== Segment start ==

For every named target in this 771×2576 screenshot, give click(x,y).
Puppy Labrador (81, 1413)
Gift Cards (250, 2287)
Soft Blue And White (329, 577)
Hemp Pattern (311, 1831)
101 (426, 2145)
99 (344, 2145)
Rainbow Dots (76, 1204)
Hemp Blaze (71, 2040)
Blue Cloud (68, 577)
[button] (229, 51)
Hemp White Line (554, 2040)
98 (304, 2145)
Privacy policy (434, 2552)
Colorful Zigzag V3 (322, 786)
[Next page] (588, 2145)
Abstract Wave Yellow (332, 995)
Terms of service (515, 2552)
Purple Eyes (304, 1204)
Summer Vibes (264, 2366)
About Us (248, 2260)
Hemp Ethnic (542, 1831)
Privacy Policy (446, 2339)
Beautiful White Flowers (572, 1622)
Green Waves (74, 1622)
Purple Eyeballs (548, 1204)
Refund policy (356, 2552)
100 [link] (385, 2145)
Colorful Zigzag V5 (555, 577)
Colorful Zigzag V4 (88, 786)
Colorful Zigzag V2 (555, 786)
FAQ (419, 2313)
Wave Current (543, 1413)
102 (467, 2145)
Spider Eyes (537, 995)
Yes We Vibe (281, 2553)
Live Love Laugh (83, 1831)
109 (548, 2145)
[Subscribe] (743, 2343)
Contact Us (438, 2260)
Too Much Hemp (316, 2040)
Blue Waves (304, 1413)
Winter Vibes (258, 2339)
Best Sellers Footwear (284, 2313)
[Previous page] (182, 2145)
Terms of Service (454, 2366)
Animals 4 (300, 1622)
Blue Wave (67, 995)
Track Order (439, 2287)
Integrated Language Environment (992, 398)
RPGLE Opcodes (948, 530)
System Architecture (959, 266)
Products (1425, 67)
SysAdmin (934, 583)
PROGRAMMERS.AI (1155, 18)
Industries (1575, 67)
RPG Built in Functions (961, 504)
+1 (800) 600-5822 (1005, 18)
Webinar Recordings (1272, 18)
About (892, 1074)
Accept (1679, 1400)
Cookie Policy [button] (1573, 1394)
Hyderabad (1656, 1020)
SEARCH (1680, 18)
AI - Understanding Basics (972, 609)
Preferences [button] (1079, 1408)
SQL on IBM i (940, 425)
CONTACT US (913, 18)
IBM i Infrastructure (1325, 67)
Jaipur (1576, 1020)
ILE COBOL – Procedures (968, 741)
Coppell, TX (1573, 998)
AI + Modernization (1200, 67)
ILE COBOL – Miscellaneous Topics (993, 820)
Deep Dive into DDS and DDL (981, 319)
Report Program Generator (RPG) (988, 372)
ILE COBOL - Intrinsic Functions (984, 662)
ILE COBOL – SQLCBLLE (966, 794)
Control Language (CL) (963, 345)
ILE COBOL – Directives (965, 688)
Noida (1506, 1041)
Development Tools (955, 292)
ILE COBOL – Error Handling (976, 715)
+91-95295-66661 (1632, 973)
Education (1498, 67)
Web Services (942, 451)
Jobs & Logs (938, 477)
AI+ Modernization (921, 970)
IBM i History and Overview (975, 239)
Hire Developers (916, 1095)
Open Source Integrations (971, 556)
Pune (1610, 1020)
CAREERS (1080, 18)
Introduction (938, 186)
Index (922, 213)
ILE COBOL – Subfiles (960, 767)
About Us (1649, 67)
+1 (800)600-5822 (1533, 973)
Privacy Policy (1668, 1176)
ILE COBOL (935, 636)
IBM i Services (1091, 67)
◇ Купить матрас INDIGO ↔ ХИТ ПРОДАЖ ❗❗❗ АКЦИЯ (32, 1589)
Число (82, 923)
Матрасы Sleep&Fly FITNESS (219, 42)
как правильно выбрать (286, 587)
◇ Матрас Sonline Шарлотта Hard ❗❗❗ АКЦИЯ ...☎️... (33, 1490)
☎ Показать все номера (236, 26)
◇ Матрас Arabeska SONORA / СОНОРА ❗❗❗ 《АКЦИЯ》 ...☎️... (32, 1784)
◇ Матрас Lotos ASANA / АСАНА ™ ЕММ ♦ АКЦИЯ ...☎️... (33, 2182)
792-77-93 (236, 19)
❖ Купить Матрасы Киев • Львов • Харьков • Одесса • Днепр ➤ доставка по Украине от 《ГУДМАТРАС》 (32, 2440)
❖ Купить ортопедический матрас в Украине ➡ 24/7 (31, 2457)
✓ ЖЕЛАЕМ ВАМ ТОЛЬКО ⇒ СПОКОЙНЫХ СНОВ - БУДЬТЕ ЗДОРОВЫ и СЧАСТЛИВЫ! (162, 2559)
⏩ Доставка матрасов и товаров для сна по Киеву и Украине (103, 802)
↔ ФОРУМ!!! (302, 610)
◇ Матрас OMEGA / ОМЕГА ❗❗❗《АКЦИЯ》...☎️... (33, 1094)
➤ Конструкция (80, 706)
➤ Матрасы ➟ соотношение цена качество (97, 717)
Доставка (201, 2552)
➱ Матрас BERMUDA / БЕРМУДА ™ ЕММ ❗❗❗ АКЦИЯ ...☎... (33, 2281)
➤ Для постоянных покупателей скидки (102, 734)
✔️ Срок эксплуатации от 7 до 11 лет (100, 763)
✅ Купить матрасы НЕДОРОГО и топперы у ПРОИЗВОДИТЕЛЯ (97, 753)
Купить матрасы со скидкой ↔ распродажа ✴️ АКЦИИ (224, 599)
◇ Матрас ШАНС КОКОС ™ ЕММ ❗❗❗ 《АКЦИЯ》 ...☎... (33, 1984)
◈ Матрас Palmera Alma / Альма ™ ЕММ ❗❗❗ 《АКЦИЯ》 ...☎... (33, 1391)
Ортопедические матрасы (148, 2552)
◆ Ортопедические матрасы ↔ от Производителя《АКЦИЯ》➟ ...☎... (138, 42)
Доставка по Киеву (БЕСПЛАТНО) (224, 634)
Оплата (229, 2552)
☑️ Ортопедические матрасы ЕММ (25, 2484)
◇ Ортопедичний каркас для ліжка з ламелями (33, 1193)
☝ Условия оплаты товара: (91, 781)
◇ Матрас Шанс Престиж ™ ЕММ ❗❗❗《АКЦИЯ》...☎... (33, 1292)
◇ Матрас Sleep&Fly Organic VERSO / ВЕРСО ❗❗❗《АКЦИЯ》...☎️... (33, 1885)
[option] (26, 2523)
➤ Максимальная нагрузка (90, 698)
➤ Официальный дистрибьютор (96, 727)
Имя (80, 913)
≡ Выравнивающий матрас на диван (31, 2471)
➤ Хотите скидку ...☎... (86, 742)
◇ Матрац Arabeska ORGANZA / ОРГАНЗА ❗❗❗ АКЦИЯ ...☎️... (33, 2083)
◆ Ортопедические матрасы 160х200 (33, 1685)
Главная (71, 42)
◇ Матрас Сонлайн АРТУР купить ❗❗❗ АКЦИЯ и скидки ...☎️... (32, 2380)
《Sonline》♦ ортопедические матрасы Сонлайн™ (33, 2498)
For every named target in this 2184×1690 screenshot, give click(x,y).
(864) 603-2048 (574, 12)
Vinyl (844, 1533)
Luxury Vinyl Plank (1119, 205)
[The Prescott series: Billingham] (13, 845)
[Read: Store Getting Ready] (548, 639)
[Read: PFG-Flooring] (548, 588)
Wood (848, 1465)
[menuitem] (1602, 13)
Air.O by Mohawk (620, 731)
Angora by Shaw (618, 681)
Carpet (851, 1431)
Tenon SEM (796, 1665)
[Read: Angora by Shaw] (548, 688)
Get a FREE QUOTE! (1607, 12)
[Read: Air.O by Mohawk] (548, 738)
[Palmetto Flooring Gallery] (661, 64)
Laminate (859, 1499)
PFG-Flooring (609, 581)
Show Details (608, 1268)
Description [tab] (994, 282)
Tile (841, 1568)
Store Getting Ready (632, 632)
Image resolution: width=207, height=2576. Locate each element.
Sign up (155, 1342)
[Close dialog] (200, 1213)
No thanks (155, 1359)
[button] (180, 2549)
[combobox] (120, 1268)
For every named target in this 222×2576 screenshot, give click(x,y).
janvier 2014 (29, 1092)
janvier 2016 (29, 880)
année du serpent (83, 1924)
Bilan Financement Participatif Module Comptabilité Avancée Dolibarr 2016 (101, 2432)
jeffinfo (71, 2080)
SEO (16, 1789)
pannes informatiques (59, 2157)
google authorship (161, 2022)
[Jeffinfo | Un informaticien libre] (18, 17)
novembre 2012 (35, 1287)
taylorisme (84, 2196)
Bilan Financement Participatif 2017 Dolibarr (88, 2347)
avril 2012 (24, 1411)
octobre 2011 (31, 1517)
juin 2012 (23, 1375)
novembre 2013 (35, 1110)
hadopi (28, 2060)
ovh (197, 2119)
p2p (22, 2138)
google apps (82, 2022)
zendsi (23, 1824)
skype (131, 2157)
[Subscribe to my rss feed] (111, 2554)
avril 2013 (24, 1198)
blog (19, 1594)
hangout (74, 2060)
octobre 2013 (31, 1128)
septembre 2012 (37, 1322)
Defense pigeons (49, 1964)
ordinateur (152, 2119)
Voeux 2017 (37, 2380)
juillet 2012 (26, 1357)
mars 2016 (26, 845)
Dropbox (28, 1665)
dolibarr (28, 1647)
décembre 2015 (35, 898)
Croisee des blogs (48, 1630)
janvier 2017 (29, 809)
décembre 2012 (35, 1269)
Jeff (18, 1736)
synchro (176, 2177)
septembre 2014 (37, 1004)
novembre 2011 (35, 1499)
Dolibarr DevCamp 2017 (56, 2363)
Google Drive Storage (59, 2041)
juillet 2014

== Segment end ==

== Exercise objective ==
Return, word for word, the lines of the data above from the line with "Noida (1506, 1041)" through the line with "IBM i Services (1091, 67)", inclusive.

== Result for this task ==
Noida (1506, 1041)
Development Tools (955, 292)
ILE COBOL – Error Handling (976, 715)
+91-95295-66661 (1632, 973)
Education (1498, 67)
Web Services (942, 451)
Jobs & Logs (938, 477)
AI+ Modernization (921, 970)
IBM i History and Overview (975, 239)
Hire Developers (916, 1095)
Open Source Integrations (971, 556)
Pune (1610, 1020)
CAREERS (1080, 18)
Introduction (938, 186)
Index (922, 213)
ILE COBOL – Subfiles (960, 767)
About Us (1649, 67)
+1 (800)600-5822 (1533, 973)
Privacy Policy (1668, 1176)
ILE COBOL (935, 636)
IBM i Services (1091, 67)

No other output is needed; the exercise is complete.